During the past few years, Wrabel (aka Stephen Wrabel) has emerged as a talented, distinctive songwriter and artist. Originally from New York and now based in Los Angeles, Wrabel has become a top collaborator for Kesha and Pink, and he also co-wrote the chart hit “Don’t Go Breaking My Heart” for the Backstreet Boys. In addition, he has released three EPs as an artist, including his latest EP, called one of those happy people.
Although he has collaborated with a wide range of artists, Wrabel is perhaps best known for his excellent work with female stars Kesha and Pink. In 2017, he co-wrote with Kesha her feisty, uptempo single “Woman,” from her Rainbow album. With Pink, he co-wrote and was a featured vocalist on her song “90 Days,” which is included on her album, Hurts 2B Human. Notably, Pink invited Wrabel to be the opening act on her 2019 European tour, and he sang “90 Days” onstage with her.

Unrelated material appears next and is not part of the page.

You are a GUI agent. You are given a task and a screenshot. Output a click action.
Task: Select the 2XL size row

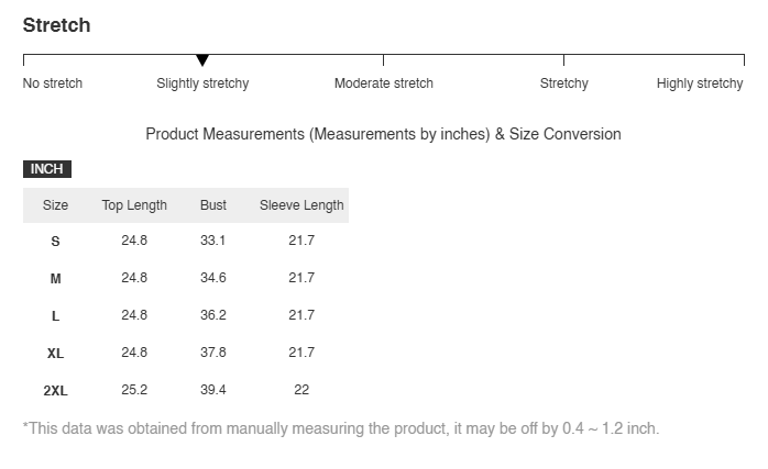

This January (2020), Wrabel could be making his biggest mark yet as a songwriter. He is the main co-writer with Kesha for her new album High Road, which will be released on January 10. Impressively, Wrabel co-wrote nine songs for the album, including the first single “Raising Hell,” which Kesha recently performed on the American Music Awards. This album marks Kesha’s welcome return to her fun, exuberant style, and the album could be a big hit.
Besides writing with Kesha and Pink, Wrabel has co-written songs for the Backstreet Boys, Adam Lambert, Phillip Phillips, Katharine McPhee, Pentatonix, Ellie Goulding, Idina Menzel, Lea Michele, Bishop Briggs, Kygo, Louis the Child, DNCE, Fitz and the Tantrums, Conrad Sewell and Ben Platt.

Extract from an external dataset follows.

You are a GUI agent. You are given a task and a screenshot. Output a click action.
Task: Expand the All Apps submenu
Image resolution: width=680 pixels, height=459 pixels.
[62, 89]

Along with his steady output of writing songs for other artists, Wrabel has attracted a solid following with his EP releases and his other collaborations. In 2014, he teamed up with DJ Afrojack for the international hit, “Ten Feet Tall.” Then in 2017, he released his single “11 Blocks,” that has led to several videos being created that have received millions of views on YouTube.
Wrabel’s most unique and heartfelt song is probably “The Village,” which he released in 2017. This song was dedicated to show support for transgender people, and its powerful video has nine million views on YouTube.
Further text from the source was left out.